I Was training my NER model with transformers, and am not really sure why the training stopped at some point, or why did it even go with so many batches. This is how my configuration file looks like (relevant part):
[training]
train_corpus = "corpora.train"
dev_corpus = "corpora.dev"
seed = ${system.seed}
gpu_allocator = ${system.gpu_allocator}
dropout = 0.1
accumulate_gradient = 1
patience = 1600
max_epochs = 2
max_steps = 0
eval_frequency = 200
frozen_components = []
before_to_disk = null
[training.batcher]
@batchers = "spacy.batch_by_words.v1"
discard_oversize = false
tolerance = 0.2
get_length = null
[training.batcher.size]
@schedules = "compounding.v1"
start = 100
stop = 1000
compound = 1.001
t = 0.0
[training.optimizer]
@optimizers = "Adam.v1"
beta1 = 0.9
beta2 = 0.999
L2_is_weight_decay = true
L2 = 0.01
grad_clip = 1.0
use_averages = false
eps = 0.00000001
learn_rate = 0.00005
And this is the training log:
============================= Training pipeline =============================
ℹ Pipeline: ['transformer', 'ner']
ℹ Initial learn rate: 5e-05
E # LOSS TRANS... LOSS NER ENTS_F ENTS_P ENTS_R SCORE
--- ------ ------------- -------- ------ ------ ------ ------
0 0 398.75 40.97 2.84 3.36 2.46 0.03
0 200 906.30 1861.38 94.51 94.00 95.03 0.95
0 400 230.06 1028.51 98.10 97.32 98.89 0.98
0 600 90.22 1013.38 98.99 98.40 99.58 0.99
0 800 80.64 1131.73 99.02 98.25 99.81 0.99
0 1000 98.50 1260.47 99.50 99.16 99.85 1.00
0 1200 73.32 1414.91 99.49 99.25 99.73 0.99
0 1400 84.94 1529.75 99.70 99.56 99.85 1.00
0 1600 55.61 1697.55 99.75 99.63 99.87 1.00
0 1800 80.41 1936.64 99.75 99.63 99.87 1.00
0 2000 115.39 2125.54 99.78 99.69 99.87 1.00
0 2200 63.06 2395.48 99.80 99.75 99.85 1.00
0 2400 104.14 2574.36 99.87 99.79 99.96 1.00
0 2600 86.07 2308.35 99.88 99.79 99.97 1.00
0 2800 81.05 1853.15 99.90 99.87 99.93 1.00
0 3000 52.67 1462.61 99.96 99.93 99.99 1.00
0 3200 57.99 1154.62 99.94 99.91 99.97 1.00
0 3400 110.74 847.50 99.90 99.85 99.96 1.00
0 3600 90.49 621.99 99.90 99.91 99.90 1.00
0 3800 51.03 378.93 99.87 99.78 99.97 1.00
0 4000 93.40 274.80 99.95 99.93 99.97 1.00
0 4200 138.98 203.28 99.91 99.87 99.96 1.00
0 4400 106.16 127.60 99.70 99.75 99.64 1.00
0 4600 70.28 87.25 99.95 99.94 99.96 1.00
✔ Saved pipeline to output directory
training/model-last
I was trying to train my model for 2 epochs (max_epochs=2
), and my train file has around 123591 Examples, and dev file has 2522 Examples.
My question is:
Since my minimum batch size is 100, I expect my training to end before the 2400th eval batch, right? Because 2400th batch evaluated implies I have a minimum of 2400*100 = 240000, and it would actually be even more than that, since my batch size is increasing. So why did it go all the way to # 4600?

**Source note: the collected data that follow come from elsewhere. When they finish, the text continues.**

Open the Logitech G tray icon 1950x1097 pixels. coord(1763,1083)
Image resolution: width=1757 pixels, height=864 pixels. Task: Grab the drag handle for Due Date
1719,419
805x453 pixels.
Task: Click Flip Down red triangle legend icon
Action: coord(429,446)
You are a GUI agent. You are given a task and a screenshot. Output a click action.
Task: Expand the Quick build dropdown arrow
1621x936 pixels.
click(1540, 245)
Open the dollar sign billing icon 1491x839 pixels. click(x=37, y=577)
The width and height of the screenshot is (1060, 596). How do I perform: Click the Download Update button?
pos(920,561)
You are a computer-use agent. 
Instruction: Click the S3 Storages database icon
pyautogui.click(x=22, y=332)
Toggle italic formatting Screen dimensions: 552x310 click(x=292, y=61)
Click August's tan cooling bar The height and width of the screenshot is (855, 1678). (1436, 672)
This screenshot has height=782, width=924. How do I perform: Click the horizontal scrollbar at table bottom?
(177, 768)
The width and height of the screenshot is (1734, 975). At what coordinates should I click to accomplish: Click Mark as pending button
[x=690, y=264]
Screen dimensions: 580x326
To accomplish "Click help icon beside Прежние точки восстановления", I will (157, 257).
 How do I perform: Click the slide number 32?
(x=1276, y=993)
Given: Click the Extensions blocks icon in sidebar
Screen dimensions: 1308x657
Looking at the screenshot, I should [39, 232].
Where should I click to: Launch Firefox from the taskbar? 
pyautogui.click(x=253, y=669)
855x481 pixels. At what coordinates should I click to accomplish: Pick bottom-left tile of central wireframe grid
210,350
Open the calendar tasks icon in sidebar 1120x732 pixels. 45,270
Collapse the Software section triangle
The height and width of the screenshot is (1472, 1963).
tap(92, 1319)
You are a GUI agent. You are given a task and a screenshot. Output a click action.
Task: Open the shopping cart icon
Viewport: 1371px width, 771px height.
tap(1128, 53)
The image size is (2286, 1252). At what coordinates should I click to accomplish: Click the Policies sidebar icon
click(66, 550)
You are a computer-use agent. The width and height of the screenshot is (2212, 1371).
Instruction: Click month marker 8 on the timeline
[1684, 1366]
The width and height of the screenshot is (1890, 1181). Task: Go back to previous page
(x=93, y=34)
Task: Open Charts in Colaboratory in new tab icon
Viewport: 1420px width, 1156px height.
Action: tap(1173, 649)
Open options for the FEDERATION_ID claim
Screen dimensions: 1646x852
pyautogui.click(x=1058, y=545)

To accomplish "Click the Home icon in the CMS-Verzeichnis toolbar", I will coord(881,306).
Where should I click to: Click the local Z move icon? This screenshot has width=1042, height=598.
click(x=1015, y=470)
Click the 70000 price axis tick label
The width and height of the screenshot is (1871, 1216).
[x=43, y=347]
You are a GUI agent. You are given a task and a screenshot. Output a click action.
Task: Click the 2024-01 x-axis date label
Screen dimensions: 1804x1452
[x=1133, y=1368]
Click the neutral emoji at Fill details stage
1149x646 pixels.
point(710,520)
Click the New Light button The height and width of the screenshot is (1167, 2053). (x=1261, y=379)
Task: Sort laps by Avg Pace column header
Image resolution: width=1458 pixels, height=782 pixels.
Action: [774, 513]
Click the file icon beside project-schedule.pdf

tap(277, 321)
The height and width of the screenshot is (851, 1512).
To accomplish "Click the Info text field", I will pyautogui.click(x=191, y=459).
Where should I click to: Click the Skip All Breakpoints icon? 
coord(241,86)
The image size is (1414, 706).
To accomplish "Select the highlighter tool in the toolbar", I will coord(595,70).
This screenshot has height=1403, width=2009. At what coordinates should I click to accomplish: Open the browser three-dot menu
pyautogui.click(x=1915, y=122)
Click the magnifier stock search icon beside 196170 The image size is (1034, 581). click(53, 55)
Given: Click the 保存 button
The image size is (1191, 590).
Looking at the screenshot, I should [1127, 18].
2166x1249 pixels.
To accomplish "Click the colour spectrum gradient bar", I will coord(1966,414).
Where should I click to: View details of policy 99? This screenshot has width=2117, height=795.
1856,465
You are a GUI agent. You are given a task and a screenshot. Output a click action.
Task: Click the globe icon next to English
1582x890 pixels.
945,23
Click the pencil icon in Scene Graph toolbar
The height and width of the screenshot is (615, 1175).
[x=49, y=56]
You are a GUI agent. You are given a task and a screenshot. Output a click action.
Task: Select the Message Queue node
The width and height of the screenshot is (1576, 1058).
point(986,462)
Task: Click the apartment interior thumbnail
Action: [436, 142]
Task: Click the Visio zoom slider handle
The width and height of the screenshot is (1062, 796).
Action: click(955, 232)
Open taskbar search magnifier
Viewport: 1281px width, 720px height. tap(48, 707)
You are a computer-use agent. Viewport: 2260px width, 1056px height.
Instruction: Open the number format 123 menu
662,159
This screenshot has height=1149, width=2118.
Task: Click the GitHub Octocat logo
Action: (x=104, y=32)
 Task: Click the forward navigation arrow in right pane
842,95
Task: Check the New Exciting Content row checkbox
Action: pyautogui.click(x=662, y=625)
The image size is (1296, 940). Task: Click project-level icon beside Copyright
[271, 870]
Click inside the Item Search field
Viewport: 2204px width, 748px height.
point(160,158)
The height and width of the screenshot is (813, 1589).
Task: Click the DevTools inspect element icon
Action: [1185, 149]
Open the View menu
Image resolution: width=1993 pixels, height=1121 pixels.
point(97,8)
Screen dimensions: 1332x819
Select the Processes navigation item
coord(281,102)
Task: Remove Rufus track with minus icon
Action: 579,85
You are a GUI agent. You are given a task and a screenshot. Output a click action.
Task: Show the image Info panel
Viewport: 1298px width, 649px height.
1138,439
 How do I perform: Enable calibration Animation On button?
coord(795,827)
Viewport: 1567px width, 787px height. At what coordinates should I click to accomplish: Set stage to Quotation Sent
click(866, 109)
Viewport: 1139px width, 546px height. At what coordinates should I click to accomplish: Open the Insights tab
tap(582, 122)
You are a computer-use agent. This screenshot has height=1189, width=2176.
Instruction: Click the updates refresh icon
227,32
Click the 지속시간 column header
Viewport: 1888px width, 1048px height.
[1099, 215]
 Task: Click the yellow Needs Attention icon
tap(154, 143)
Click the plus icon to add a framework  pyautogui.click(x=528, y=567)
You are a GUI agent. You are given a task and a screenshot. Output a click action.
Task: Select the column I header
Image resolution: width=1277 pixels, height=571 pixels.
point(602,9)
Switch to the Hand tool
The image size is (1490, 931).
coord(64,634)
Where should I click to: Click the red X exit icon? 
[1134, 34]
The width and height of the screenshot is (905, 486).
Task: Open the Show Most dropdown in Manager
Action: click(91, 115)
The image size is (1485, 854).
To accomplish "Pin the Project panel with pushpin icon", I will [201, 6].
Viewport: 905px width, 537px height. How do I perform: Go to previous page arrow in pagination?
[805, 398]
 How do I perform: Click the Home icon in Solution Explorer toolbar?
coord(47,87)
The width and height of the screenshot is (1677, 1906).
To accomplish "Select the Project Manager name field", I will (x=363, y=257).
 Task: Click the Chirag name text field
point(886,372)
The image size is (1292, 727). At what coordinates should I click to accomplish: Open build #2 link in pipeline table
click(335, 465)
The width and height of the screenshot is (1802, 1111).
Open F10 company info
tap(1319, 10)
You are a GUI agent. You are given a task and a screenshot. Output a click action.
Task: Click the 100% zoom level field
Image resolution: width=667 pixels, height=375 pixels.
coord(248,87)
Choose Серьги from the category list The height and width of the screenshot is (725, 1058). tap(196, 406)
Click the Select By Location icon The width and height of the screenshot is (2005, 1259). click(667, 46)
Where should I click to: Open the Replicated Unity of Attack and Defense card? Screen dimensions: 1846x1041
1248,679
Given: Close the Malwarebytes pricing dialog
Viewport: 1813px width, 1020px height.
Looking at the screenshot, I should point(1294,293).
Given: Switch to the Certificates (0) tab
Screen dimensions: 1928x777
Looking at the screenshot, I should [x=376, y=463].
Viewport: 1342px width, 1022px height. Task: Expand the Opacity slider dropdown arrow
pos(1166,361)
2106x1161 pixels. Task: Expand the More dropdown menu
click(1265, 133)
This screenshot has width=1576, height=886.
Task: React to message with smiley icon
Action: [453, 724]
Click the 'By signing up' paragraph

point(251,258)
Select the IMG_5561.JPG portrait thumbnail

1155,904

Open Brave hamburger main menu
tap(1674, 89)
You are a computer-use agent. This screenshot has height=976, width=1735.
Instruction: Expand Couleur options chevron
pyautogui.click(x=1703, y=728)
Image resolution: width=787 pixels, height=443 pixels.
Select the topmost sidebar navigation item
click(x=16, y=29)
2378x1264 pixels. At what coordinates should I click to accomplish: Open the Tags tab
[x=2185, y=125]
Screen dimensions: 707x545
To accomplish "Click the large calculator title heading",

The training ended automatically, but the E still reads the 0th epoch. Why is that?
Edit: In continuation to my 2nd bullet point, I'm curious to know why did the training went all the way upto 4600 batches, because 4600 batches at minimum means 4600*100 = 460000 examples, and I gave 123591 examples for train, so I'm clearly well above and over the 1st epoch, but E still reads as 0.
There's an entry for this in the FAQ, but to summarize:
max_steps
is the maximum iterations. (Not "evaluation iterations", but batches.)max_epochs
is the maximum number of epochs.patience
batches without improvement it will stop. That is what stopped your training.It seems like your model has already gotten a perfect score so I'm not sure why early stopping is a problem in this case, but that's what's happening.